Maynard James Keenan
#34. It's very hard to understand what's happening in someone's brain and what goes into their experience and their death, and the music has to say a lot.
Alexandre Desplat
#35. Education isn't just about feeding the brain. Art and music feed the heart and soul.
Julie Garwood
#36. It seems that the brain always has to be active, and if the auditory parts of the brain are not getting sufficient input, then they may start to create hallucinatory sounds on their own. Although it is curious that they do not usually create noises or voices; they create music.
Oliver Sacks
#37. If someone can enjoy marching to music in rank and file, I can feel only contempt for him; he has received his large brain by mistake, a spinal cord would have been enough.
Albert Einstein
#38. The brain knows the real secret of seduction, more effective than even music and martinis. Just keep whispering, 'Gee, you are really special' to that sack of water and protein that is a body, and you can get it to do practically anything.
Alison Gopnik
#39. I don't deserve a Songwriters Hall of Fame Award. But fifteen years ago, I had a brain operation and I didn't deserve that, either. So I'll keep it.
Quincy Jones
#40. Music can minister to minds diseased, pluck from the memory a rooted sorrow, raze out the written troubles of the brain, and with its sweet oblivious antidote, cleanse the full bosom of all perilous stuff that weighs upon the heart.
William Shakespeare
#41. There is certainly a universal and unconscious propensity to impose a rhythm even when one hears a series of identical sounds at constant intervals ... We tend to hear the sound of a digital clock, for example, as "tick-tock, tick-tock" - even though it is actually "tick tick, tick tick.
Oliver Sacks
#42. When I use electronic beats and program things, there's something quite brain about that - you're feeling it in your body but it's like a puzzle you wanna solve, and it gets very detailed.

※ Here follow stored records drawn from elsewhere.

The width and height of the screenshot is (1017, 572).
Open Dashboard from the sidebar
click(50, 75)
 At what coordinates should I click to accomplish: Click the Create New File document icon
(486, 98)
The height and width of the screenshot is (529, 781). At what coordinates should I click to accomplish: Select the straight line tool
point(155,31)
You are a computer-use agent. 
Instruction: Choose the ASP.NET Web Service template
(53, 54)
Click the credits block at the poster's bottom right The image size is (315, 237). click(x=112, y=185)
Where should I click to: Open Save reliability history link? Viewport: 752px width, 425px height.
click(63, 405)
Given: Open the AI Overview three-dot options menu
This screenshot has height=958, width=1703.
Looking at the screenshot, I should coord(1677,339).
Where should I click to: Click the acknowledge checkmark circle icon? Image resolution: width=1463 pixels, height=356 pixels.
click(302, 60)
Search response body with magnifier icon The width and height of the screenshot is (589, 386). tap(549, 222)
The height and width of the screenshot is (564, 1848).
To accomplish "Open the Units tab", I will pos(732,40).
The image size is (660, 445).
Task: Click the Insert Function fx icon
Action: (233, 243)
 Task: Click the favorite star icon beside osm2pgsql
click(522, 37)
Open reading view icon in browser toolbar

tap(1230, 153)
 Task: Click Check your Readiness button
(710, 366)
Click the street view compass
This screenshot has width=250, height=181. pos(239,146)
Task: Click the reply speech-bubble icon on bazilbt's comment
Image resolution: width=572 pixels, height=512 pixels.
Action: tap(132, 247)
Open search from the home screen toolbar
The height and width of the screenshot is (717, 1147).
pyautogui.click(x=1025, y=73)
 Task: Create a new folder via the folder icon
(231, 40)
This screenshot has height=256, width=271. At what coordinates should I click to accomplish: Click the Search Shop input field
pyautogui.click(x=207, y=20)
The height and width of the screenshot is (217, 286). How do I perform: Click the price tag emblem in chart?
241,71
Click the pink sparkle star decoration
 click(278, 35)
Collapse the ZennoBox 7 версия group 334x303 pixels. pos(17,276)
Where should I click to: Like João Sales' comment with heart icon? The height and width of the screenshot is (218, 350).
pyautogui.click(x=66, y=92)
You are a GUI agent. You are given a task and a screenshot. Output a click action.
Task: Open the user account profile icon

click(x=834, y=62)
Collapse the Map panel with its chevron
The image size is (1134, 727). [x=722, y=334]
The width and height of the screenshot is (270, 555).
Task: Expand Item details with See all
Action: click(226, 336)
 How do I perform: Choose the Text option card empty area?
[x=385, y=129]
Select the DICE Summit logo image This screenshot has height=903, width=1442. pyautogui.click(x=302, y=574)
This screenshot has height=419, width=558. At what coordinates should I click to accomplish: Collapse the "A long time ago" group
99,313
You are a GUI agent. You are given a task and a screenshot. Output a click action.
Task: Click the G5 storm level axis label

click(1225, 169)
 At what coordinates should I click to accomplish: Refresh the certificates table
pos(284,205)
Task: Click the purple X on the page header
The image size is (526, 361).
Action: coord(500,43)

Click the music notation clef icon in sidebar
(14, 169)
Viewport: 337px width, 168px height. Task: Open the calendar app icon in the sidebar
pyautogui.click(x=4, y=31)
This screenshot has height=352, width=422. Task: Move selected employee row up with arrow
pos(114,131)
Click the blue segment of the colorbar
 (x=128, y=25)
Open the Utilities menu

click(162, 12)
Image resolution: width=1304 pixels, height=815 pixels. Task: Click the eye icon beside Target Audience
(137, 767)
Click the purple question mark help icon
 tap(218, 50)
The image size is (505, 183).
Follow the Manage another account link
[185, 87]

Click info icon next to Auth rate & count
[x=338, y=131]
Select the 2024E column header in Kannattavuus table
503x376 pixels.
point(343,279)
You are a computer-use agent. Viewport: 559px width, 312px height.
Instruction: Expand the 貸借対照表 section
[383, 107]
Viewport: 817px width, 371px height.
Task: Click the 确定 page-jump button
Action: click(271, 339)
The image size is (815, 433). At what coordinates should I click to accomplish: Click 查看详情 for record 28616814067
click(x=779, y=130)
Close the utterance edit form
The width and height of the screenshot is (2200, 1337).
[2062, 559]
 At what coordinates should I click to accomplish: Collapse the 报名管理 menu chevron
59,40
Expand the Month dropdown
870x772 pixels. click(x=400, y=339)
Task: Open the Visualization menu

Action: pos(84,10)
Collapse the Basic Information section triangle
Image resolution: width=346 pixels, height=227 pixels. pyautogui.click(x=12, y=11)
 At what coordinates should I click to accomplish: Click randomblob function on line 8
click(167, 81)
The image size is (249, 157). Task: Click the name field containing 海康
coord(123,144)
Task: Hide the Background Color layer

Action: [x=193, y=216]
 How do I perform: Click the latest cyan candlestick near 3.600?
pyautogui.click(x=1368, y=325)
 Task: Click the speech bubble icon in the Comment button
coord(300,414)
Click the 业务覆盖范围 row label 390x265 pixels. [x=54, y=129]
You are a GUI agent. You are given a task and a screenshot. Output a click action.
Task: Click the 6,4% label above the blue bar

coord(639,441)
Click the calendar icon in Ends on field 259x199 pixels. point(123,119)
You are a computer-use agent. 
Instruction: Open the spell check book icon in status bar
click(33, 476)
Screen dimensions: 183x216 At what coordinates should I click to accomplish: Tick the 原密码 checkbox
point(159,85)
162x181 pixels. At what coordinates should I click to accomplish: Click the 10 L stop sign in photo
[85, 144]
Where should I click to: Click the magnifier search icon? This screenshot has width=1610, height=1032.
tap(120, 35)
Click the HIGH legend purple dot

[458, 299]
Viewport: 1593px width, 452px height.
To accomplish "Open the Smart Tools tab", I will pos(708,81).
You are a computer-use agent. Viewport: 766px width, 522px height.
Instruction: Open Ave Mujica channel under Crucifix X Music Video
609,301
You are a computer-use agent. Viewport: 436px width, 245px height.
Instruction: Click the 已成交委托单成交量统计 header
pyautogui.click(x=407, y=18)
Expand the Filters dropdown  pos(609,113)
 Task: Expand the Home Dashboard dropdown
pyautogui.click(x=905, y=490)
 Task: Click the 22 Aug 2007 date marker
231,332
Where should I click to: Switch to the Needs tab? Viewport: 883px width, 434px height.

I really enjoy that side of music.
Bat For Lashes
#43. The times you lived through, the people you shared those times with - nothing brings it all to life like an old mix tape. It does a better job of storing up memories than actual brain tissue can do. Every mix tape tells a story. Put them together, and they can add up to the story of a life.
Rob Sheffield
#44. Music bypasses the brain and goes straight to the heart. I wish my life had more of it.
Dick Cavett
#45. Flowing water is at once a picture and a music, which causes to flow at the same time from my brain, like a limpid and murmuring rivulet, sweet thoughts, charming reveries, and melancholy remembrances.
Alphonse Karr
#46. The music of the future will not entertain
It's only meant to repress and neutralize your brain
Porcupine Tree
#47. You know, you don't see with your eyes
You see with your brain
And the more words your brain has
The more things you can see
KRS-One
#48. In music one must think with the heart and feel with the brain.
George Szell
#49. I actually got into music because of art and because of skateboarding: All those graphics and punk bands and fanzines - they were glued together in my brain.
Alison Mosshart
#50. My brain kind of rolls pretty fast when I'm conscious. It's constantly looking for stuff to do. Like if I'm in my house and I'm hanging out, I tend to be listening to music whilst watching a film whilst sending e-mails.
Dominic Monaghan
#51. Making music is like a form of religion for me, because it soothes your heart and increases the pleasure of your brain. Most of all, it's very enjoyable to express something that you can only hear and not see, which is not bad.